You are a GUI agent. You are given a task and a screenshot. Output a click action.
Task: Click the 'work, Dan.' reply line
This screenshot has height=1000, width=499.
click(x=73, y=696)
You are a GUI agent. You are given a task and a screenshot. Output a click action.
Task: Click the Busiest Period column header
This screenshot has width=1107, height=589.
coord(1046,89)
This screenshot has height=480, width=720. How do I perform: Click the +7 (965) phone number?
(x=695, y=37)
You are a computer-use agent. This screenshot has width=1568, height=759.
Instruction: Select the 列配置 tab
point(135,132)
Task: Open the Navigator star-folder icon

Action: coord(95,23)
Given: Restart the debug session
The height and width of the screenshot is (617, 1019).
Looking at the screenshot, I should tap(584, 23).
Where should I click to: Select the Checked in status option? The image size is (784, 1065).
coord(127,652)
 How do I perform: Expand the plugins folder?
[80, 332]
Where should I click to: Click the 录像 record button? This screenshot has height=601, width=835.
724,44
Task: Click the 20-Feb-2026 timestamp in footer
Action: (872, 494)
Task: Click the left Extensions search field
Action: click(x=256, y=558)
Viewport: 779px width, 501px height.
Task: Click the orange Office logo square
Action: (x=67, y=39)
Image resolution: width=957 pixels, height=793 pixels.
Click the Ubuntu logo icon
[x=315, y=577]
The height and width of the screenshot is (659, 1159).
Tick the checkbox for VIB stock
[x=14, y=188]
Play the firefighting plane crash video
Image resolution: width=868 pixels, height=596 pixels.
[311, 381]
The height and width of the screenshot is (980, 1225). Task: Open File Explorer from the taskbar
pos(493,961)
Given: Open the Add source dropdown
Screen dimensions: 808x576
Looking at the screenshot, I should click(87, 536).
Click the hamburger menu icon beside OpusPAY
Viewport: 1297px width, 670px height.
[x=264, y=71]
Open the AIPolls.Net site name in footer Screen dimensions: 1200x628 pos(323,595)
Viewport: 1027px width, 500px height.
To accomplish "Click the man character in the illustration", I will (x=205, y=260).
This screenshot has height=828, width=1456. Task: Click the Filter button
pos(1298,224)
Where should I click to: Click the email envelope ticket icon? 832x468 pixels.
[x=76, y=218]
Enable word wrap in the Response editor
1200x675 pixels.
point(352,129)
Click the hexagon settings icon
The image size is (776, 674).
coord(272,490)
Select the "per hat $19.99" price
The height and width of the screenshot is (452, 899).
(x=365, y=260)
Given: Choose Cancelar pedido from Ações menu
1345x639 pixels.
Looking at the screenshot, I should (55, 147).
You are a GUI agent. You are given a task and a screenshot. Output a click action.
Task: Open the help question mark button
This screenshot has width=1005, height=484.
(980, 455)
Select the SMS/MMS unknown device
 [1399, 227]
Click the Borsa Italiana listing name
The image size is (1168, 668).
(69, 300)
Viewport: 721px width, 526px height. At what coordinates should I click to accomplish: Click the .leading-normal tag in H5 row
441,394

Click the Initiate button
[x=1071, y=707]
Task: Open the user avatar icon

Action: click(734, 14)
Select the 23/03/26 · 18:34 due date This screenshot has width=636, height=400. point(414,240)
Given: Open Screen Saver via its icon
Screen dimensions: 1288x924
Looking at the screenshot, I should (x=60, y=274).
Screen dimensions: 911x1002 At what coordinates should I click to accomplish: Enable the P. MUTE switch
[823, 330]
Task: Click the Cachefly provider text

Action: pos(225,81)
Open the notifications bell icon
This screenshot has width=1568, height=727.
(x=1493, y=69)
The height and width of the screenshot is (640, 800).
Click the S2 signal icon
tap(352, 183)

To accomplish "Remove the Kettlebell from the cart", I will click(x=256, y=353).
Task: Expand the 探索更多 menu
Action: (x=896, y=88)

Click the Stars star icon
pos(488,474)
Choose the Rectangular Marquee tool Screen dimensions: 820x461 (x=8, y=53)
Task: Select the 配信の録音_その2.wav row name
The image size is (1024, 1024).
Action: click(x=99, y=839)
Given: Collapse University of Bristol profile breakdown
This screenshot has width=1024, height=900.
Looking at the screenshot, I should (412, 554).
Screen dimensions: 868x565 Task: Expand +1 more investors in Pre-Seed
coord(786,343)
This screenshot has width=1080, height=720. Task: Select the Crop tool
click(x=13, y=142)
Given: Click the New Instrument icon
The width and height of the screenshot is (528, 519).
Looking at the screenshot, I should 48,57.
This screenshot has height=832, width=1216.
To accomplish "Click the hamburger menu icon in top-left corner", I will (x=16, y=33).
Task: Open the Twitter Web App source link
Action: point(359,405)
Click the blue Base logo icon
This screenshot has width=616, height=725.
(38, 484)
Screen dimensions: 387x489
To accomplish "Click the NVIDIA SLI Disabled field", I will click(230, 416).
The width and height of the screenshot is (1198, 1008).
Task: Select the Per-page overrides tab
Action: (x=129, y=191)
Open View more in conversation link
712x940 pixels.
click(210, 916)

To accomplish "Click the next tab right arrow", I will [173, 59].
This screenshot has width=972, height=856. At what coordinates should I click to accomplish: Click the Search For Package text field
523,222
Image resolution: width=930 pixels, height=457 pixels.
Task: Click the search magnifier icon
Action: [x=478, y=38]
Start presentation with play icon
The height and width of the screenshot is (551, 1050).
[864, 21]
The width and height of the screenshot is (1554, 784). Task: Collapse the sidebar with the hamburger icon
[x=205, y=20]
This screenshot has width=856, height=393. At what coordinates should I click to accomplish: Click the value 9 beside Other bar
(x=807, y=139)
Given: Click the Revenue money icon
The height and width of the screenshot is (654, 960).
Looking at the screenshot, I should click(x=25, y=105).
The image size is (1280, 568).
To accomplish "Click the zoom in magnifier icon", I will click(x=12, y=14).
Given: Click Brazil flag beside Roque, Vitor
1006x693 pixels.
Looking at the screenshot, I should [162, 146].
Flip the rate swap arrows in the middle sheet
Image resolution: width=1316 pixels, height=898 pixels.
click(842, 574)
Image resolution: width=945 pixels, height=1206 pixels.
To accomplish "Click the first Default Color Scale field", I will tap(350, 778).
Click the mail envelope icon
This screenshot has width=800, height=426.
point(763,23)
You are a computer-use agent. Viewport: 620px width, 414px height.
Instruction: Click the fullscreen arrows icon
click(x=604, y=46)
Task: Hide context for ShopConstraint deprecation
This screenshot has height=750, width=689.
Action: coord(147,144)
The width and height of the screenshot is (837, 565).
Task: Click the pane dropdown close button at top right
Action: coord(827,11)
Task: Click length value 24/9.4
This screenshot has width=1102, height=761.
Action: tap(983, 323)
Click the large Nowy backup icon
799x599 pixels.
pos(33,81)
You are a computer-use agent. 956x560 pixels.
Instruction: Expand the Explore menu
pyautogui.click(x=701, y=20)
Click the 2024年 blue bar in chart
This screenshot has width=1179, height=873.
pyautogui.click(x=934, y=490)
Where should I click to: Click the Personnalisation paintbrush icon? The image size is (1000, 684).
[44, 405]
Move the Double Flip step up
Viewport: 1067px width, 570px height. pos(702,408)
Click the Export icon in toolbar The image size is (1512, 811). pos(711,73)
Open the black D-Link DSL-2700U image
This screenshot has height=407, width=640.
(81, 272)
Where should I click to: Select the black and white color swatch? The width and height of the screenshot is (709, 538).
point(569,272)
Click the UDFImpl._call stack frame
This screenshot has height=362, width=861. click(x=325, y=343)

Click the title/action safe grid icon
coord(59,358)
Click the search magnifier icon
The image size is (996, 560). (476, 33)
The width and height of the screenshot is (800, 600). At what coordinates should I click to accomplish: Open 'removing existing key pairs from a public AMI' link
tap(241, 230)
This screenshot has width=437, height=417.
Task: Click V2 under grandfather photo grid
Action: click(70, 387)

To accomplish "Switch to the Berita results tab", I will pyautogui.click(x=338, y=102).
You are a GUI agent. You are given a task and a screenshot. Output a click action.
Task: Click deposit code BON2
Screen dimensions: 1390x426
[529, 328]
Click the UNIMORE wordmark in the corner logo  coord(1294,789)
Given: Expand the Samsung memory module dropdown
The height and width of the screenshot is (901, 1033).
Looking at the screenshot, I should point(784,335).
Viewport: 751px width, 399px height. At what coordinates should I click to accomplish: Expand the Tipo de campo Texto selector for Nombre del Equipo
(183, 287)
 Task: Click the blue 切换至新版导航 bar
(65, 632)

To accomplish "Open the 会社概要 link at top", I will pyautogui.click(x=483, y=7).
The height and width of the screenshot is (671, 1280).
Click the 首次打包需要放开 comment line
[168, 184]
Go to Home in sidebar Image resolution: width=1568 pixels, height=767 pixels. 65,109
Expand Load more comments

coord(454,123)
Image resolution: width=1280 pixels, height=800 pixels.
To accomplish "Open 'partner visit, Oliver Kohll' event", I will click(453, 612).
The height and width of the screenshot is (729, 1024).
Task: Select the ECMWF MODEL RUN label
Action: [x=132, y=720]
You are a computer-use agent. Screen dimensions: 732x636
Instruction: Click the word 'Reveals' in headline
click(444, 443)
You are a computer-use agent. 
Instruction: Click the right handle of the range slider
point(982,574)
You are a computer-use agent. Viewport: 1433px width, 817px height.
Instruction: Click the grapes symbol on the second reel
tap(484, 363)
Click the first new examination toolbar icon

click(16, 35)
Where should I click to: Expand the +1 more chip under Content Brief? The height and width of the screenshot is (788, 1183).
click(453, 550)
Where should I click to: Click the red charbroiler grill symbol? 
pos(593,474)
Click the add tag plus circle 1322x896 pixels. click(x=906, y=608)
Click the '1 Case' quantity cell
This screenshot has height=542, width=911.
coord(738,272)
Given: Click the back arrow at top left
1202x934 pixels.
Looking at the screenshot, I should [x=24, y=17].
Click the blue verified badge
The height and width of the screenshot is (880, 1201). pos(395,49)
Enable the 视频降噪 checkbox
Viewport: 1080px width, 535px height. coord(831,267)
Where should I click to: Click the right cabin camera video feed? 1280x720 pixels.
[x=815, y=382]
◇ ◇ ◇
▶ **REQUIRED ACTION**: Make a copy of each line in the records above that has the word "name".

▶ **EXERCISE OUTPUT**:
Open the AIPolls.Net site name in footer Screen dimensions: 1200x628 pos(323,595)
Click the Borsa Italiana listing name
Task: Select the 配信の録音_その2.wav row name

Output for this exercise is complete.